Although ion channels and cytokines certainly play an important role in the mechanobiology of scar formation, the most extensively studied cellular elements in this context are integrins. The members of this family of heterodimeric transmembrane receptor proteins possess a cytoplasmic domain, which communicates with the actin cytoskeleton, and extracellular domain binding molecules of the ECM.⁴⁰ Integrins carry out both “outside-in” communication of environmental mechanical cues to the cell and “inside-out” interactions via forces produced by the cytoskeleton.⁴⁰ This two-way signaling process is influenced by intracellular proteins, which bind to integrins to form large macromolecular structures, the so-called focal adhesions.⁴¹,⁴² The most prominent of these intracellular binding proteins is the focal adhesion kinase (FAK). Conformational changes in the complex macrostructure of the focal adhesions caused by mechanical stimuli lead to an activation of the nonreceptor protein tyrosine kinase FAK via autophosphorylation.

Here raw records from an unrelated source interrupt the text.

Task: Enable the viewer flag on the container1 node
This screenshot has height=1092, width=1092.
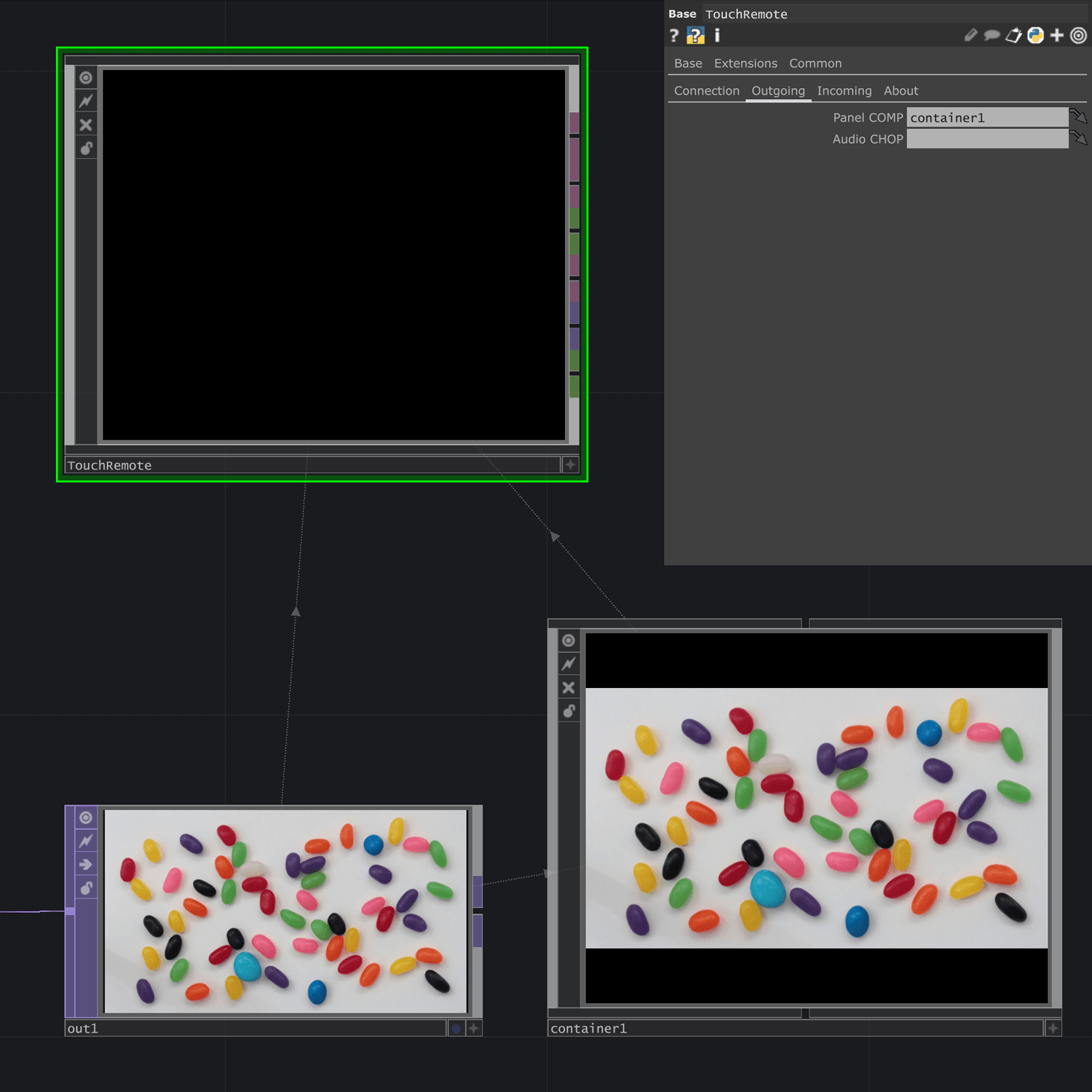Action: point(569,639)
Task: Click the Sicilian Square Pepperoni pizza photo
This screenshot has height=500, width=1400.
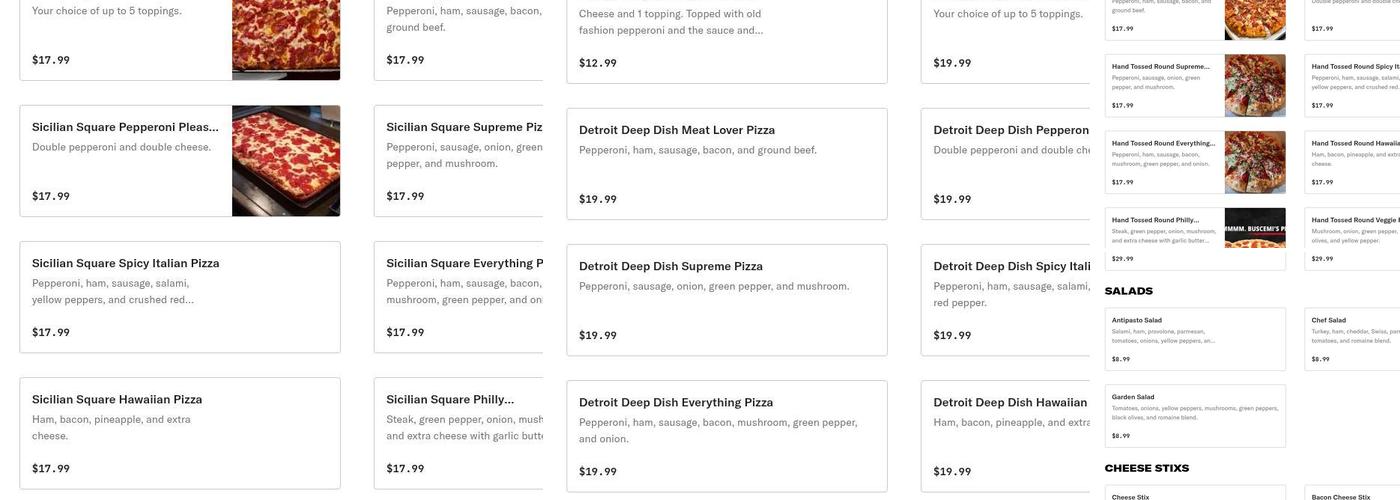Action: pyautogui.click(x=286, y=161)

Although integrins have no intrinsic enzymatic activity, they can affect downstream signaling pathways via FAK. Specifically, FAK signaling has been heavily linked to wound healing aberrations.⁴,⁴³ Although mechanical stimuli influence all cell types involved in wound healing,⁴⁴ the effects of FAK activation demonstrate how mechanical cues can change biologic mechanisms in different cell types in diametrically opposed directions. Our
laboratory has previously demonstrated that FAK is a key regulator of mechanosensing in cutaneous fibroblasts and that a fibroblast-specific deletion of FAK leads to reduced fibrosis after injury in a mouse model of scar formation.⁴ In stark contrast, the loss of FAK in cutaneous keratinocytes leads to a significant delay in wound healing and dermal proteolysis in mice,⁴³ suggesting a skin layer-specific effect of FAK signaling with a complex influence on ECM repair.